#### INFORMASI YANG DIBERIKAN ####

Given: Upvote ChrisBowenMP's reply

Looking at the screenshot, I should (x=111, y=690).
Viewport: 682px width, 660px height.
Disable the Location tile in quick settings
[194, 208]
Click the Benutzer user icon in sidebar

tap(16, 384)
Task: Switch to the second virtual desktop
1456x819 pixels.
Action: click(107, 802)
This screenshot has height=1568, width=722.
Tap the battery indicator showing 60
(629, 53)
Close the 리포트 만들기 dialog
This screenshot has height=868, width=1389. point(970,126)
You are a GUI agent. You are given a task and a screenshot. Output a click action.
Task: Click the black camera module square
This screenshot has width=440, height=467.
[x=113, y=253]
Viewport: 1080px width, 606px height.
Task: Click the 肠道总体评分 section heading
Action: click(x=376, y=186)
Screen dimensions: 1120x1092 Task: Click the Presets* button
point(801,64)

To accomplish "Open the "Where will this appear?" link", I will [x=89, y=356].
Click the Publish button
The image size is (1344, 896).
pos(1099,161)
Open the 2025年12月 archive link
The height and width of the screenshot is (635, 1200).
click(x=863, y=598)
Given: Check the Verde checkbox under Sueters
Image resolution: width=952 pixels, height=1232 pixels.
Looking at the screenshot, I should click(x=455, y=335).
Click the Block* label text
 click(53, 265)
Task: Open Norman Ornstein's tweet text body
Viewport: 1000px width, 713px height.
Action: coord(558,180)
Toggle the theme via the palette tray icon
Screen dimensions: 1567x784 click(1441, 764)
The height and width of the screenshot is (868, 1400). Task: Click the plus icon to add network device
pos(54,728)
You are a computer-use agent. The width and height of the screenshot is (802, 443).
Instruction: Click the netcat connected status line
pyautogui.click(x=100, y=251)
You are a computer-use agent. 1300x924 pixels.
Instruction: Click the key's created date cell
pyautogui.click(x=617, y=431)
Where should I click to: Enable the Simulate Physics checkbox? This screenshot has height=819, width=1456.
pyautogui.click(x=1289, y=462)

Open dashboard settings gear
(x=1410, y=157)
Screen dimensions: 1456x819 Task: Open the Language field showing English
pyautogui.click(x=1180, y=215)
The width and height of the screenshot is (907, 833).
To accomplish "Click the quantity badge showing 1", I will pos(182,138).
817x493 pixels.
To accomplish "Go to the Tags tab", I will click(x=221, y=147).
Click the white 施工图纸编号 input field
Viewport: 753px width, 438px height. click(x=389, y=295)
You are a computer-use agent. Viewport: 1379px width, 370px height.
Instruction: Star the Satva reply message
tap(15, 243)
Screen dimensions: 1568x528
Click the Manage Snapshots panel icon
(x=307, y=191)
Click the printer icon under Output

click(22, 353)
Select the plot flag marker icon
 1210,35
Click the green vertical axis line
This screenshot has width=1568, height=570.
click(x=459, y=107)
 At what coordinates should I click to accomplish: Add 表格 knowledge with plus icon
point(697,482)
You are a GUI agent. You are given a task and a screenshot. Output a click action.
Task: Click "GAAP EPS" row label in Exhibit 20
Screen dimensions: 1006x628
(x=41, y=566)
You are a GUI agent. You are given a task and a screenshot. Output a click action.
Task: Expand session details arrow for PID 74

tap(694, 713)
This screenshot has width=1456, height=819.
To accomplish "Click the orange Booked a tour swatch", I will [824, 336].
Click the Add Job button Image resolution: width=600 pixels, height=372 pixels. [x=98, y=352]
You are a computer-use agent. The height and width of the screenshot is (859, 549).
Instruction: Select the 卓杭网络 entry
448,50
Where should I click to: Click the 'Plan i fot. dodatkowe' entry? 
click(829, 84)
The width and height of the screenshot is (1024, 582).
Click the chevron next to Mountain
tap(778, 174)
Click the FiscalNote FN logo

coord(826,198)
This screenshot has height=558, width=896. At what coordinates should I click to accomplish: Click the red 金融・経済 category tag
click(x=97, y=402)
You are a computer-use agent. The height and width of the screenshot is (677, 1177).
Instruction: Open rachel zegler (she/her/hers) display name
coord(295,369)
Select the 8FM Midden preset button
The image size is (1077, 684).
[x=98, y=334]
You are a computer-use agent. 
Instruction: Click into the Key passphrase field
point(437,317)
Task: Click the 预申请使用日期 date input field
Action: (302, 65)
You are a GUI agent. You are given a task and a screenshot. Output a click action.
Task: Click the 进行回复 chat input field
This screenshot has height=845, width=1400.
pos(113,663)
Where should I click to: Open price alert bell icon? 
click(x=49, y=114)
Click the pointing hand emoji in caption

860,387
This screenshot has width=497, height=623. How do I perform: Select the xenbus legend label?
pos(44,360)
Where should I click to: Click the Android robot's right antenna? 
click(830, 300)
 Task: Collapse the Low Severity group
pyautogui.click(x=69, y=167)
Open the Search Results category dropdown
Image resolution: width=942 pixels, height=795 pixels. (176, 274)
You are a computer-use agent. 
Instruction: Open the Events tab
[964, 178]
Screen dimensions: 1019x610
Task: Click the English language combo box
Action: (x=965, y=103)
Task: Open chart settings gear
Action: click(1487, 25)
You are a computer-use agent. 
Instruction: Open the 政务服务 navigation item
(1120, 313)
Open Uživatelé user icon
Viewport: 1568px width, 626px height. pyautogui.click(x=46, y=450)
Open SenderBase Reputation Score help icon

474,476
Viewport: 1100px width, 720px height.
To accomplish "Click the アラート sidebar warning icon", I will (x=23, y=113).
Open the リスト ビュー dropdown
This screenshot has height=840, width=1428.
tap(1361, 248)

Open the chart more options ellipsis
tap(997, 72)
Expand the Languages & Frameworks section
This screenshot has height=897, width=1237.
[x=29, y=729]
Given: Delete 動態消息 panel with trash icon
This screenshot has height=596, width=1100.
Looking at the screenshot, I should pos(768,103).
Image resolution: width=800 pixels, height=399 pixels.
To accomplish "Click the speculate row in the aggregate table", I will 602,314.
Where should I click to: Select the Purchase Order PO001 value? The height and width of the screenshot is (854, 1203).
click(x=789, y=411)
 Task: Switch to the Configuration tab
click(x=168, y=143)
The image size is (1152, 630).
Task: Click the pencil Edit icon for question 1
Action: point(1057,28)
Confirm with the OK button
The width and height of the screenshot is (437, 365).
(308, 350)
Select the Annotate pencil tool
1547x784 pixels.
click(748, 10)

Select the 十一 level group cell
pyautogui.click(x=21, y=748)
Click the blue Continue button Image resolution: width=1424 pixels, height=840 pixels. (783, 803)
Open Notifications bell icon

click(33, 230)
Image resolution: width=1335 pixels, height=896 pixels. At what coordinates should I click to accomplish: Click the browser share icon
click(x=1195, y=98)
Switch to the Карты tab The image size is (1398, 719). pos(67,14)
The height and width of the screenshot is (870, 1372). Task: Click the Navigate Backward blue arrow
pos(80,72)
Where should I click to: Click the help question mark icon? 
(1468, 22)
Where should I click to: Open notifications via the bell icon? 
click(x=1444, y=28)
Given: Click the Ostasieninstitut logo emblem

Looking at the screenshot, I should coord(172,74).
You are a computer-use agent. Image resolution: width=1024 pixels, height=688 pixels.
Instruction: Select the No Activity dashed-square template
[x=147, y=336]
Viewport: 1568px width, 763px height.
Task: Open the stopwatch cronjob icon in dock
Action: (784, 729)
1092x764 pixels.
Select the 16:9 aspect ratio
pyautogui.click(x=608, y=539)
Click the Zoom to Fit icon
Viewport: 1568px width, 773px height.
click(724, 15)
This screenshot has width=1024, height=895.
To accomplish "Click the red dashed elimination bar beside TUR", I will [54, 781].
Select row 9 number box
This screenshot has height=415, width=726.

####

Ulangi seluruh baris daftar di atas tanpa perubahan apa pun, mulai dari baris pertama hingga baris terakhir.

Given: Upvote ChrisBowenMP's reply

Looking at the screenshot, I should (x=111, y=690).
Viewport: 682px width, 660px height.
Disable the Location tile in quick settings
[194, 208]
Click the Benutzer user icon in sidebar

tap(16, 384)
Task: Switch to the second virtual desktop
1456x819 pixels.
Action: click(107, 802)
This screenshot has height=1568, width=722.
Tap the battery indicator showing 60
(629, 53)
Close the 리포트 만들기 dialog
This screenshot has height=868, width=1389. point(970,126)
You are a GUI agent. You are given a task and a screenshot. Output a click action.
Task: Click the black camera module square
This screenshot has width=440, height=467.
[x=113, y=253]
Viewport: 1080px width, 606px height.
Task: Click the 肠道总体评分 section heading
Action: click(x=376, y=186)
Screen dimensions: 1120x1092 Task: Click the Presets* button
point(801,64)

To accomplish "Open the "Where will this appear?" link", I will [x=89, y=356].
Click the Publish button
The image size is (1344, 896).
pos(1099,161)
Open the 2025年12月 archive link
The height and width of the screenshot is (635, 1200).
click(x=863, y=598)
Given: Check the Verde checkbox under Sueters
Image resolution: width=952 pixels, height=1232 pixels.
Looking at the screenshot, I should click(x=455, y=335).
Click the Block* label text
 click(53, 265)
Task: Open Norman Ornstein's tweet text body
Viewport: 1000px width, 713px height.
Action: coord(558,180)
Toggle the theme via the palette tray icon
Screen dimensions: 1567x784 click(1441, 764)
The height and width of the screenshot is (868, 1400). Task: Click the plus icon to add network device
pos(54,728)
You are a computer-use agent. The width and height of the screenshot is (802, 443).
Instruction: Click the netcat connected status line
pyautogui.click(x=100, y=251)
You are a computer-use agent. 1300x924 pixels.
Instruction: Click the key's created date cell
pyautogui.click(x=617, y=431)
Where should I click to: Enable the Simulate Physics checkbox? This screenshot has height=819, width=1456.
pyautogui.click(x=1289, y=462)

Open dashboard settings gear
(x=1410, y=157)
Screen dimensions: 1456x819 Task: Open the Language field showing English
pyautogui.click(x=1180, y=215)
The width and height of the screenshot is (907, 833).
To accomplish "Click the quantity badge showing 1", I will pos(182,138).
817x493 pixels.
To accomplish "Go to the Tags tab", I will click(x=221, y=147).
Click the white 施工图纸编号 input field
Viewport: 753px width, 438px height. click(x=389, y=295)
You are a computer-use agent. Viewport: 1379px width, 370px height.
Instruction: Star the Satva reply message
tap(15, 243)
Screen dimensions: 1568x528
Click the Manage Snapshots panel icon
(x=307, y=191)
Click the printer icon under Output

click(22, 353)
Select the plot flag marker icon
 1210,35
Click the green vertical axis line
This screenshot has width=1568, height=570.
click(x=459, y=107)
 At what coordinates should I click to accomplish: Add 表格 knowledge with plus icon
point(697,482)
You are a GUI agent. You are given a task and a screenshot. Output a click action.
Task: Click "GAAP EPS" row label in Exhibit 20
Screen dimensions: 1006x628
(x=41, y=566)
You are a GUI agent. You are given a task and a screenshot. Output a click action.
Task: Expand session details arrow for PID 74

tap(694, 713)
This screenshot has width=1456, height=819.
To accomplish "Click the orange Booked a tour swatch", I will [824, 336].
Click the Add Job button Image resolution: width=600 pixels, height=372 pixels. [x=98, y=352]
You are a computer-use agent. The height and width of the screenshot is (859, 549).
Instruction: Select the 卓杭网络 entry
448,50
Where should I click to: Click the 'Plan i fot. dodatkowe' entry? 
click(829, 84)
The width and height of the screenshot is (1024, 582).
Click the chevron next to Mountain
tap(778, 174)
Click the FiscalNote FN logo

coord(826,198)
This screenshot has height=558, width=896. At what coordinates should I click to accomplish: Click the red 金融・経済 category tag
click(x=97, y=402)
You are a computer-use agent. The height and width of the screenshot is (677, 1177).
Instruction: Open rachel zegler (she/her/hers) display name
coord(295,369)
Select the 8FM Midden preset button
The image size is (1077, 684).
[x=98, y=334]
You are a computer-use agent. 
Instruction: Click into the Key passphrase field
point(437,317)
Task: Click the 预申请使用日期 date input field
Action: (302, 65)
You are a GUI agent. You are given a task and a screenshot. Output a click action.
Task: Click the 进行回复 chat input field
This screenshot has height=845, width=1400.
pos(113,663)
Where should I click to: Open price alert bell icon? 
click(x=49, y=114)
Click the pointing hand emoji in caption

860,387
This screenshot has width=497, height=623. How do I perform: Select the xenbus legend label?
pos(44,360)
Where should I click to: Click the Android robot's right antenna? 
click(830, 300)
 Task: Collapse the Low Severity group
pyautogui.click(x=69, y=167)
Open the Search Results category dropdown
Image resolution: width=942 pixels, height=795 pixels. (176, 274)
You are a computer-use agent. 
Instruction: Open the Events tab
[964, 178]
Screen dimensions: 1019x610
Task: Click the English language combo box
Action: (x=965, y=103)
Task: Open chart settings gear
Action: click(1487, 25)
You are a computer-use agent. 
Instruction: Open the 政务服务 navigation item
(1120, 313)
Open Uživatelé user icon
Viewport: 1568px width, 626px height. pyautogui.click(x=46, y=450)
Open SenderBase Reputation Score help icon

474,476
Viewport: 1100px width, 720px height.
To accomplish "Click the アラート sidebar warning icon", I will (x=23, y=113).
Open the リスト ビュー dropdown
This screenshot has height=840, width=1428.
tap(1361, 248)

Open the chart more options ellipsis
tap(997, 72)
Expand the Languages & Frameworks section
This screenshot has height=897, width=1237.
[x=29, y=729]
Given: Delete 動態消息 panel with trash icon
This screenshot has height=596, width=1100.
Looking at the screenshot, I should pos(768,103).
Image resolution: width=800 pixels, height=399 pixels.
To accomplish "Click the speculate row in the aggregate table", I will 602,314.
Where should I click to: Select the Purchase Order PO001 value? The height and width of the screenshot is (854, 1203).
click(x=789, y=411)
 Task: Switch to the Configuration tab
click(x=168, y=143)
The image size is (1152, 630).
Task: Click the pencil Edit icon for question 1
Action: point(1057,28)
Confirm with the OK button
The width and height of the screenshot is (437, 365).
(308, 350)
Select the Annotate pencil tool
1547x784 pixels.
click(748, 10)

Select the 十一 level group cell
pyautogui.click(x=21, y=748)
Click the blue Continue button Image resolution: width=1424 pixels, height=840 pixels. (783, 803)
Open Notifications bell icon

click(33, 230)
Image resolution: width=1335 pixels, height=896 pixels. At what coordinates should I click to accomplish: Click the browser share icon
click(x=1195, y=98)
Switch to the Карты tab The image size is (1398, 719). pos(67,14)
The height and width of the screenshot is (870, 1372). Task: Click the Navigate Backward blue arrow
pos(80,72)
Where should I click to: Click the help question mark icon? 
(1468, 22)
Where should I click to: Open notifications via the bell icon? 
click(x=1444, y=28)
Given: Click the Ostasieninstitut logo emblem

Looking at the screenshot, I should coord(172,74).
You are a computer-use agent. Image resolution: width=1024 pixels, height=688 pixels.
Instruction: Select the No Activity dashed-square template
[x=147, y=336]
Viewport: 1568px width, 763px height.
Task: Open the stopwatch cronjob icon in dock
Action: (784, 729)
1092x764 pixels.
Select the 16:9 aspect ratio
pyautogui.click(x=608, y=539)
Click the Zoom to Fit icon
Viewport: 1568px width, 773px height.
click(724, 15)
This screenshot has width=1024, height=895.
To accomplish "Click the red dashed elimination bar beside TUR", I will [54, 781].
Select row 9 number box
This screenshot has height=415, width=726.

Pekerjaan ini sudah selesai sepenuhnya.